In recent weeks, Sarawak Report ran a series of exposés on 1MDB's 2009 joint venture with Petrosaudi Ltd, highlighting alleged irregularities in the joint venture, and more importantly, publishing damning email communications that purportedly took place among the brokers.
The email indicated that the joint venture, into which 1MDB injected US$1 billion (RM3.62 billion), was being used as a "front" to channel the money into a company controlled businessman Jho Low, who allegedly retains close ties with the family of Prime Minister Najib Abdul Razak.
Though Petrosaudi has claimed that the email were fabricated, Rewcastle Brown ( left ) insisted otherwise.
"In fact I had neither forged nor hacked to get this material, but I thank Petrosaudi for at least acknowledging the authenticity of the documents I have published. They are indeed genuine email," Rewcastle Brown said, referring to reports that Petrosaudi had lodged a police report with a cyber team in Scotland Yard, accusing the whistleblower of hacking.
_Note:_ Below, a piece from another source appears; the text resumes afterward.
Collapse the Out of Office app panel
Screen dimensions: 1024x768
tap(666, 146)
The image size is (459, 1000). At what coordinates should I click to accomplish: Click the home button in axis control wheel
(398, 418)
"They can't have it both ways, can they?" she asked.
Two years of poring through documents
Rewcastle Brown also revealed that the 1MDB exposés came about after at least two years of pouring through documents and that she had worked with a "number of other journalists" on the matter.
However, she is keeping the source of the documents a secret, saying that they were passed to her on the basis of confidentiality.
She also said that the constant denials from 1MDB and other relevant bodies on the allegations had "failed to prove" whether any profit was indeed made.
"They have chosen instead to hide these supposed profits in an offshore account, rather than using them to balance their books," Rewcastle Brown said, referring to 1MDB's controversial move to park the money it supposedly profited from the Petrosaudi deal in an offshore account in Cayman Islands.
"As the term goes, the proof will be in the pudding and 1MDB should take the advice of the former prime minister (Dr Mahathir Mohamad) and bring this alleged profit money back to Malaysia and open its books," she said.
Sarawak Report , set up in 2010 by Rewcastle Brown, an investigative journalist, had exposed that the joint venture was started with 1MDB having to pay US$700 million (RM 2.536 billion) of the initial cash injection into Petrosaudi's parent company, Petrosaudi International, in order to repay a loan PSI had given to its subsidiary.
Over the weekend, Sarawak Report reported that the US$700 million was actually transferred to a company controlled by Jho Low ( right ), who is said to have engineered the whole deal after getting Petrosaudi International to agree to being a "front" for his benefit.
The expose was published in cooperation with the British newspaper Sunday Times .
While Jho Low's team is yet to respond to the allegations despite queries from Malaysiakini , 1MDB has offered nothing more than maintaining that the joint venture ended in 2012 and that 1MDB had made a profit of US$488 million (RM1.768 billion) from the deal.